I finally arrived at home relatively calm and turned on baseball. As I fixed dinner I could hear more bombs exploding on the ocean bombing range which is only about 6 or 7 miles away from my apartment.  Meanwhile the aircraft were much more active even deep into the night. I turned up the television and hunkered down on my big bean bag, finished an article that I began yesterday about the Battle of the Philippine Sea and tried to tune out the aircraft and the occasional explosion.

Hanging on at the end of the Iraq deployment with RP1 Nelson Lebron

A friend of mine recently wrote about the “tentacles of PTSD” which I think is an apt description of the neuro-sensory reactions that are part of life with PTSD.  While I have had a lot fewer reactions over the past few months I have noticed an increase of hyper-arousal and hyper vigilance as these stimuli trigger physical responses to perceived danger.

I remember when I was collapsing in the summer of 2008 there was a rather large and long burning fire in the Great Dismal Swamp. I walked out one morning and the smoke was so thick that the sky looked just like Iraq between the smoke and sandstorms.  That was the day that after a daylong seminar on combat and trauma that my medical officer looked at me and asked if I was okay and I said that I wasn’t. In fact that was around June 16th 2008.  It marked the beginning of me recognizing that I was different and damaged and that nothing was the same including my faith which was shattered to the point that for all practical purposes I was an agnostic. But that day was also my first step to healing.

Now I do not expect a major crash because I am a lot more aware of what is going on and what triggers me. At the same time I do feel less safe in large part due to the sights sounds and smells that are running rampant and reminding me of Iraq. They say that the smoke will be worse tomorrow and the temperatures will also rise into the mid-90s, low by Iraq standards but enough to increase sensitivity to the sights sounds and smells that I and thousands of other Iraq and Afghanistan veterans in the area will experience.

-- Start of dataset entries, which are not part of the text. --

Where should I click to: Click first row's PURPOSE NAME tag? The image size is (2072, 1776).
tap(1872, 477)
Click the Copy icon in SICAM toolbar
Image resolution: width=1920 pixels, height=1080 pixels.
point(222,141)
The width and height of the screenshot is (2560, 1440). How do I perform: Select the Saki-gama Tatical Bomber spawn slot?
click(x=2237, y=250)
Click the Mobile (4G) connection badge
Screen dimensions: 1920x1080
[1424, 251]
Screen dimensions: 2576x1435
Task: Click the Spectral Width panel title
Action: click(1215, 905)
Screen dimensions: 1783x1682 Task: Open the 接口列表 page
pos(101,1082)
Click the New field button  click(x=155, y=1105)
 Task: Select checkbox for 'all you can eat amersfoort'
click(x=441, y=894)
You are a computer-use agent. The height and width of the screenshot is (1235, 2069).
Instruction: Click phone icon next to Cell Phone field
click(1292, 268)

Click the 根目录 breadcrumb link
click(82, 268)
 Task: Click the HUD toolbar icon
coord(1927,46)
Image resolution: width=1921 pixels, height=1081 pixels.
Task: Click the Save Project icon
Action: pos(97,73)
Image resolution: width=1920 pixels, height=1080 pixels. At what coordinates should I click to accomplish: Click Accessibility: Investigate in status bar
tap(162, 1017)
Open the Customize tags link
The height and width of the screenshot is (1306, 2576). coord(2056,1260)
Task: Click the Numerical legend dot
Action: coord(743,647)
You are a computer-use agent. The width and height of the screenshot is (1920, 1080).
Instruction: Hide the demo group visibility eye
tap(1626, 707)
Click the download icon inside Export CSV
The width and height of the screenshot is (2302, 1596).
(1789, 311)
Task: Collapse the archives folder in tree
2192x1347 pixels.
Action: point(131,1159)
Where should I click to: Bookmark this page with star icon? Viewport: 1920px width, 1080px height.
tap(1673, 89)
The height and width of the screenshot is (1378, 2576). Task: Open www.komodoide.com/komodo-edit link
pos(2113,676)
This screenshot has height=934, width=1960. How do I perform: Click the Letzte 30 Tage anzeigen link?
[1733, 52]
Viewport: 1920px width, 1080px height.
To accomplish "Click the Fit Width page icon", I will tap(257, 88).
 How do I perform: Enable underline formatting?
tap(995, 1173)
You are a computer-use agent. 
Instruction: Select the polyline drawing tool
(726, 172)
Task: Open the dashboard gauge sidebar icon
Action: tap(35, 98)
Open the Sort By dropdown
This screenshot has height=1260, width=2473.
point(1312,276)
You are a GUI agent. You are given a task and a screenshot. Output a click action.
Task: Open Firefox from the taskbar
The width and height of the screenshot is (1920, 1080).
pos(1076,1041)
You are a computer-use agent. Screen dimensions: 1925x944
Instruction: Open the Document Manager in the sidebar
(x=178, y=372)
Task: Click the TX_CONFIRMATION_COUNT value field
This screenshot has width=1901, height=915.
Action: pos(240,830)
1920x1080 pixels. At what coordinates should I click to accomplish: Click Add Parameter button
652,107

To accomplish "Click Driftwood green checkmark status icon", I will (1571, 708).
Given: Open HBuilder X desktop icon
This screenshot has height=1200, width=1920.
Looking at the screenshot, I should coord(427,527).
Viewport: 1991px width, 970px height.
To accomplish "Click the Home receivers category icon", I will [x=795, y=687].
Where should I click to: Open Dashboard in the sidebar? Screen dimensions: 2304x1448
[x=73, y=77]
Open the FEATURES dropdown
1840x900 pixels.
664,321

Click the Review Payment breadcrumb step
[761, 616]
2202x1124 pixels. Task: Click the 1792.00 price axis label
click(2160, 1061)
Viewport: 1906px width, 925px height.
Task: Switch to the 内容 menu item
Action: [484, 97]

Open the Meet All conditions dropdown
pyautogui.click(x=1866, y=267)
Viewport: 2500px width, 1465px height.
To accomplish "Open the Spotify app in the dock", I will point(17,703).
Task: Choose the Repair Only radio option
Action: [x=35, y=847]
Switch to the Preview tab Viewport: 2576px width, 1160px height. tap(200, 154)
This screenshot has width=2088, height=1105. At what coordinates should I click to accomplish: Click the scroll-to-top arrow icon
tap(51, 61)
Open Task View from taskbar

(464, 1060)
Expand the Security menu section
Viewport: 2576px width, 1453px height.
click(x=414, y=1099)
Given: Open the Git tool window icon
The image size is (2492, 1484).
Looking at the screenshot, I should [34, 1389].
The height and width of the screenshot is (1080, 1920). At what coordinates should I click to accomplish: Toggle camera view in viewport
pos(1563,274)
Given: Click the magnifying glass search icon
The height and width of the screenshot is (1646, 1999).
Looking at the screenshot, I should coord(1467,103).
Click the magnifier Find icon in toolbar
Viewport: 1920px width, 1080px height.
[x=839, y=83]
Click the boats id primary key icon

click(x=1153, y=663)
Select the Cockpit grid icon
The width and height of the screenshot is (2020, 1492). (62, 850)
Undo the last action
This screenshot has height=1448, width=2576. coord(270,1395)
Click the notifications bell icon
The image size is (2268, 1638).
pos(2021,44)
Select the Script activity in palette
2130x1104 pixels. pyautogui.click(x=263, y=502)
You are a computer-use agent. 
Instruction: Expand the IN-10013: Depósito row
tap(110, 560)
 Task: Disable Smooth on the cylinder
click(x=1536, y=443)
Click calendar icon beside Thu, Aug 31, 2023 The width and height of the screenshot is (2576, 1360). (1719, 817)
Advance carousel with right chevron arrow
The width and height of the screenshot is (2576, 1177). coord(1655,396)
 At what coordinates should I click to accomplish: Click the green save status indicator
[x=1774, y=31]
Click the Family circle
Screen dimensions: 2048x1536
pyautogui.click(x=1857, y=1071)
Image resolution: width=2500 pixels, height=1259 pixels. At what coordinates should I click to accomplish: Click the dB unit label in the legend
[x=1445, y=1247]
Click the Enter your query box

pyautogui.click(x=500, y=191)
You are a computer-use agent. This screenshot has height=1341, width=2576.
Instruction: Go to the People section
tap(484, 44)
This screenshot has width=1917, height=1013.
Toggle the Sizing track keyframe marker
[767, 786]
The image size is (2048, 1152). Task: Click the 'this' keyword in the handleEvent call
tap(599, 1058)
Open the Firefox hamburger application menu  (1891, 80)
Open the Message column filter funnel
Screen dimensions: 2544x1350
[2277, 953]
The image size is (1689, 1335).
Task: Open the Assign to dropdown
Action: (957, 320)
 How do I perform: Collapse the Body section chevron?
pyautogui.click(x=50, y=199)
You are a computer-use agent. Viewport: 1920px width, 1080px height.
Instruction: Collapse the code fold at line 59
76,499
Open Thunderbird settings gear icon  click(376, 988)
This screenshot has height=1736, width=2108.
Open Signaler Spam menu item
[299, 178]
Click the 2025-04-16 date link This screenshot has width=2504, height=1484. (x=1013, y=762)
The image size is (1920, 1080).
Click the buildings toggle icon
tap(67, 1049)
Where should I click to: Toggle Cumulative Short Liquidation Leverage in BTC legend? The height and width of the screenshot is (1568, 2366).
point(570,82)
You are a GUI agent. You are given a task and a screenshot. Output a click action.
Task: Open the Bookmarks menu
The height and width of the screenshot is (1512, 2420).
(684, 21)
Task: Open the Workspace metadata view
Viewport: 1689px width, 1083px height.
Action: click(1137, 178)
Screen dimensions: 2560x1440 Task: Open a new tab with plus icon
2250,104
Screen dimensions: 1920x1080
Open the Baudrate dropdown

Eventually the smoke from the fires will clear away and with it the neuro-stimuli should decrease and life will return to my “post Iraq normal” where the hyper-vigilance will subside a bit. In the mean time I have the wonderful privilege of caring for and providing ministry to those who like me have returned from war changed.

My faith which was shattered when I returned from Iraq has returned and while I still have days where I have doubts I am no longer an agnostic.  I am able to be with those that doubt and even those that have “broken up with God” to use the term of Sarah Sentilles, especially those who had their faith damaged by war. I see a lot of that here as well as a lot of men and women that have doubts but try to hold onto faith while battling PTSD, TBI, depression, substance abuse and even suicidal thoughts.  Many like I did probably have to lie to their friends and families about their doubts, fears and struggles because most people don’t want to hear them.  When people do start talking they become “radioactive” to use the term of Dr. Robert Grant.  For me that openness cost me friends in my former denomination and led to me being asked to leave it in September of last year. I am better for the experience but it is still somewhat painful as I see more young men and women coming home from war not only injured or damaged in mind body and spirit but also wondering about the war itself and feeling cut off from their countrymen.  No one likes to talk about that but there are tens of thousands of veterans including many still on active duty that struggle with all of this.

Yes the smoke will clear someday, I am confident that somehow God’s grace mercy and love shown to us in Jesus will get us all through.  Until then we wait for that day when the smoke clears and we can see clearly.